(Source records)
+---+
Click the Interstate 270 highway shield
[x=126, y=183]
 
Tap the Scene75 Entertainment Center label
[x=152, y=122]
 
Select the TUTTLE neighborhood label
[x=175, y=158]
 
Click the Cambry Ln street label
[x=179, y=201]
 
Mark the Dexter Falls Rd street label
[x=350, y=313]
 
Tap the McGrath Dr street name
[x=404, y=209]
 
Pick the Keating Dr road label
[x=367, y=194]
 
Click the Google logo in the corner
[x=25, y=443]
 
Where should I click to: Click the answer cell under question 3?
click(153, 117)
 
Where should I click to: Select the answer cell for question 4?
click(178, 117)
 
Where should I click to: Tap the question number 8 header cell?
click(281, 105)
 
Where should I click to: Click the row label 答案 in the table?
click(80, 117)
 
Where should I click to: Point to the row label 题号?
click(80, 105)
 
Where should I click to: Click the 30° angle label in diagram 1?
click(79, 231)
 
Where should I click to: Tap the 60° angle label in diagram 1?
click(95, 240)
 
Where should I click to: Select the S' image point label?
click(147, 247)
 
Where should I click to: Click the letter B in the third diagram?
+---+
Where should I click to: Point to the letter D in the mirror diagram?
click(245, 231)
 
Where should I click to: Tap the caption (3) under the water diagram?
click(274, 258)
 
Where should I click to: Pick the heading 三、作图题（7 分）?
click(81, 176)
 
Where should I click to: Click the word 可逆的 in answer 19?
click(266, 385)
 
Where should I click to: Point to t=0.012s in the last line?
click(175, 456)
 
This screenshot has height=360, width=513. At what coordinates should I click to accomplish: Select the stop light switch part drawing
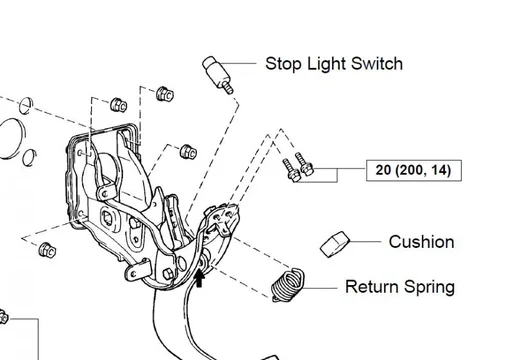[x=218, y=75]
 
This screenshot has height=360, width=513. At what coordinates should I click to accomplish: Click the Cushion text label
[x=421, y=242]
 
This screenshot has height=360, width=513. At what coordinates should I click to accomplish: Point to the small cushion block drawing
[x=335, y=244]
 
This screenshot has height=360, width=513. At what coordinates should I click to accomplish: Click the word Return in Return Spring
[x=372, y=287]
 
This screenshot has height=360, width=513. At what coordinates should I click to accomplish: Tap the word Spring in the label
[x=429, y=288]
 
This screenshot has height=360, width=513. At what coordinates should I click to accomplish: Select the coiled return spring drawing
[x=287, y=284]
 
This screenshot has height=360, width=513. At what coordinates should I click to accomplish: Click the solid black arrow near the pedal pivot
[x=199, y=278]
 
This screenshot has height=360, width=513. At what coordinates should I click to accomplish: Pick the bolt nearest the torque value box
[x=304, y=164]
+---+
# Stated task
Collect every line of the material above that contains the string "coordinates" and copy each one in full. Treat uppercase and lowercase letters as different.

# Answer
This screenshot has height=360, width=513. At what coordinates should I click to accomplish: Select the stop light switch part drawing
This screenshot has height=360, width=513. At what coordinates should I click to accomplish: Click the Cushion text label
This screenshot has height=360, width=513. At what coordinates should I click to accomplish: Point to the small cushion block drawing
This screenshot has height=360, width=513. At what coordinates should I click to accomplish: Click the word Return in Return Spring
This screenshot has height=360, width=513. At what coordinates should I click to accomplish: Tap the word Spring in the label
This screenshot has height=360, width=513. At what coordinates should I click to accomplish: Select the coiled return spring drawing
This screenshot has height=360, width=513. At what coordinates should I click to accomplish: Click the solid black arrow near the pedal pivot
This screenshot has height=360, width=513. At what coordinates should I click to accomplish: Pick the bolt nearest the torque value box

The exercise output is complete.